## Фрагмент текста
****************
Вряд ли еврей стал бы писать так о закоренелом антисемите. Иосиф Бродский, не раз встречавшийся с Гумилевым в середине шестидесятых, тоже не упоминал о его антисемитизме.
Правда, уже в 1966 году Ирина Пунина отговаривала Евгению Самойловну Ласкину, сотрудницу журнала «Москва», встречаться с Гумилевым, потому чтоде «Лев Николаевич не любит евреев». Но когда Ласкина пересказала этот слух Лидии Корнеевне Чуковской, та усомнилась: «Правда это о Леве? Или нарочно распускаемая ложь?»
Во время «пунических войн» на стороне Гумилева выступили Надежда Мандельштам, Иосиф Бродский, Эмма Герштейн, Анатолий Найман и даже Михаил Ардов – практически все «еврейское окружение» Ахматовой, кроме Виктора Ардова. Эмма Гер штейн в суде так непреклонно защищала права Гумилева, что кто-то из «гумилевского» лагеря предложил читать ее фамилию как «Фрауштейн», то есть «фрау камень».
Но в шестидесятые годы Гумилев еще не разорвал отношений с друзьями-евреями. Напротив, евреи оставались в числе самых близких к нему людей. Эмма Герштейн запомнила характерный эпизод. Это было в тот самый день, когда тело Ахматовой привезли в Ленинград: «Гроб выносят и ставят на грузовик. На его высокой платформе уже стоит сын Ахматовой Лев Николаевич. В это время Надя (Н.Я.Мандельштам. – С.Б.) безоглядно бросилась к Леве, и там, на высокой платформе грузовика, они обнялись и плакали».
****************
## Исходные данные
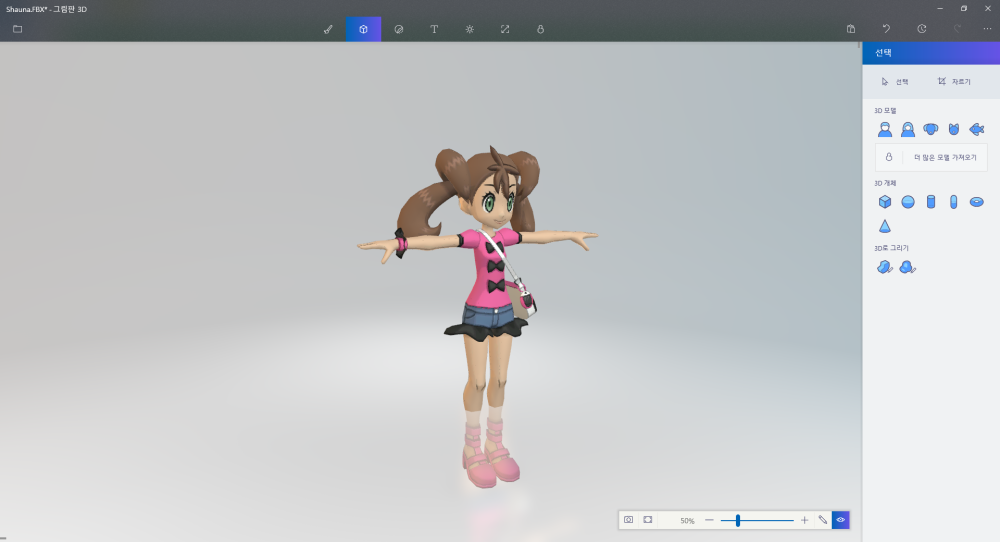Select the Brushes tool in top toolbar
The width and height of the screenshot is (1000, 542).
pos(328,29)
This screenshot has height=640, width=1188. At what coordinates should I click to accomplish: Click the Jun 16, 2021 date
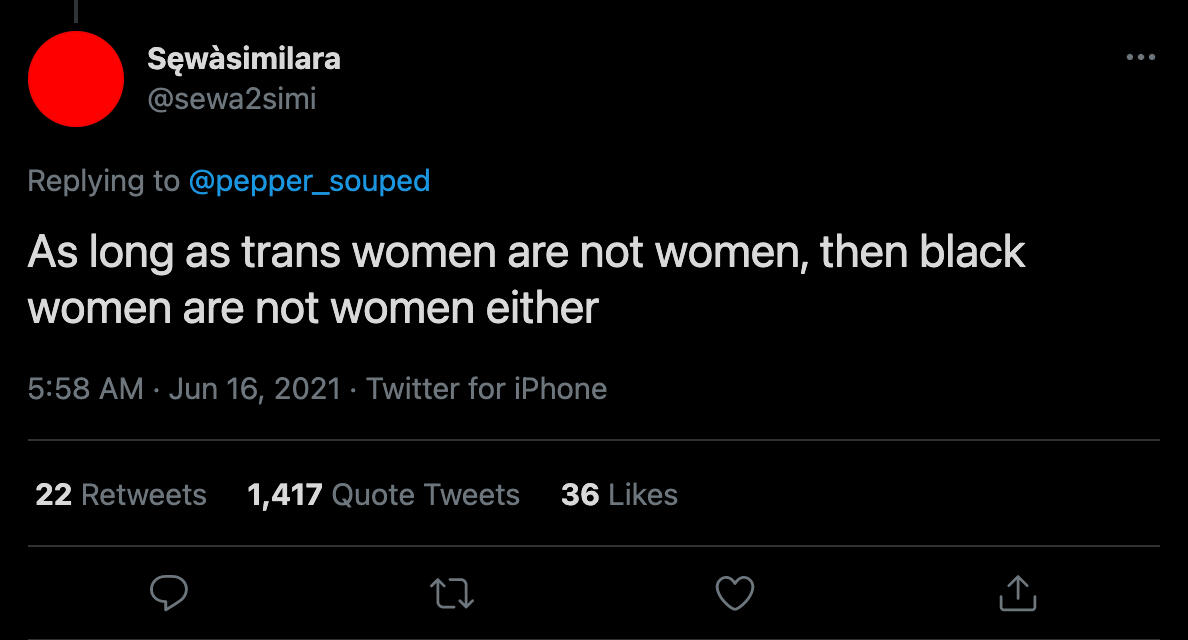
****************
## Что сделать
Изложите содержание фрагмента текста в двух предложениях. Данные для выполнения задания не понадобятся.

## Поле ответа
В шестидесятые годы Гумилев еще не разорвал отношений с друзьями-евреями, и Бродский, не раз встречавшийся с ним, не упоминал о его антисемитизме, хотя в 1966 году Ирина Пунина отговаривала Ласкину от встречи с Гумилевым, утверждая, что он не любит евреев, а Лидия Чуковская в этом усомнилась. Во время «пунических войн» на стороне Гумилева выступило практически все «еврейское окружение» Ахматовой, кроме Виктора Ардова, а в день, когда тело Ахматовой привезли в Ленинград, Надежда Мандельштам и Гумилев обнялись и плакали на платформе грузовика.